What follows avoids moral explanation and narrative resolution. It attends instead to continuity—how restraint, generosity, and presence may be transmitted not through instruction or memory, but through posture, habit, and orientation. The intention is to describe without adjudicating, and to clarify without assigning cause where cause cannot be cleanly isolated. What is traced here represents one possible orientation among many, shaped by inheritance but not exhaustive of its effects—an invitation not to mistake the channel for the ocean.
Orientation of “River Grass”
What follows attends to what persists when lives are shaped by continuity rather than interruption.
I. Inheritance
Not all inheritance arrives as memory. Some is conveyed without story, without date, without language. It enters through atmosphere rather than narrative—through cadence, restraint, posture, and a preference for continuity over display. In such cases, history is not recalled; it is carried.
This form of inheritance does not announce itself as trauma. It leaves no single scene to revisit, no episode that can be isolated and explained. Instead, it appears as a way of moving through the world: measured, attentive, resistant to excess.
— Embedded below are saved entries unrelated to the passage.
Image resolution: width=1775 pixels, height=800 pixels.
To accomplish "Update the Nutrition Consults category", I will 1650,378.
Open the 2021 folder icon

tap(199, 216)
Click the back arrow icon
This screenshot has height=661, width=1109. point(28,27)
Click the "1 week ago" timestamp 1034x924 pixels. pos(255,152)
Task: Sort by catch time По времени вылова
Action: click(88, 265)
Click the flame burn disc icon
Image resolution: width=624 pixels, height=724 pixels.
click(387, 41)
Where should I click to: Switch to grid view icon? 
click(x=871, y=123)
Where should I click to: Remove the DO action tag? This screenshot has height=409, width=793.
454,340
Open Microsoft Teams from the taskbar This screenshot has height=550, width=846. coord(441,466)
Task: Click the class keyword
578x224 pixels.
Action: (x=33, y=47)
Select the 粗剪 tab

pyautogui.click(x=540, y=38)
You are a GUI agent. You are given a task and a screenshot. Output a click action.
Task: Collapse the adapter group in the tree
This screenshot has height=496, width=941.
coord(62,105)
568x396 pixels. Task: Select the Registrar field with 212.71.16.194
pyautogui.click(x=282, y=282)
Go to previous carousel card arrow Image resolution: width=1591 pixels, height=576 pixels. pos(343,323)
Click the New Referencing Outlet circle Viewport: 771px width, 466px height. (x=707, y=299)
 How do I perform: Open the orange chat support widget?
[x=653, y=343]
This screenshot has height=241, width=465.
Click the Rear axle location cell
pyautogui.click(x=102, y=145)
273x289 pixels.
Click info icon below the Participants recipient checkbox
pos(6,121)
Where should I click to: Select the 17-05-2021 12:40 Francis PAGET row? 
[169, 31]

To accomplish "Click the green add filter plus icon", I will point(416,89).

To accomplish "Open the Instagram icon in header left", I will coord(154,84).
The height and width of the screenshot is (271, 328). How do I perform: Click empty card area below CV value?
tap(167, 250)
The past exerts influence not by instruction but by shaping what feels permissible, sustainable, or necessary.
Under these conditions, restraint is not experienced as loss. It functions as orientation. Accommodation does not signal submission but competence. Stability reflects not the absence of desire but the quiet placement of desire among other priorities. What is transmitted is not fear but caution—an ethic of endurance refined over time.
Because no event is foregrounded, little invites interpretation. The absence of visible distress encourages the assumption of ease. Life appears ordered, generous, and intact. Yet the inheritance remains active and structures conduct without requiring acknowledgment. It persists not as memory but as form.
Such inheritance often resists recognition precisely because it has succeeded. The past has not repeated itself. Continuity has been preserved. What remains is a posture oriented toward sustaining that continuity—a vigilance so normalized that it passes as temperament rather than history.
II. Restraint
Restraint, in this context, does not operate as inhibition or denial. It functions as a stabilizing orientation—an internal calibration shaped over time. Action is guided less by expression than by proportion and durability. What governs choice is not moral judgment but coherence.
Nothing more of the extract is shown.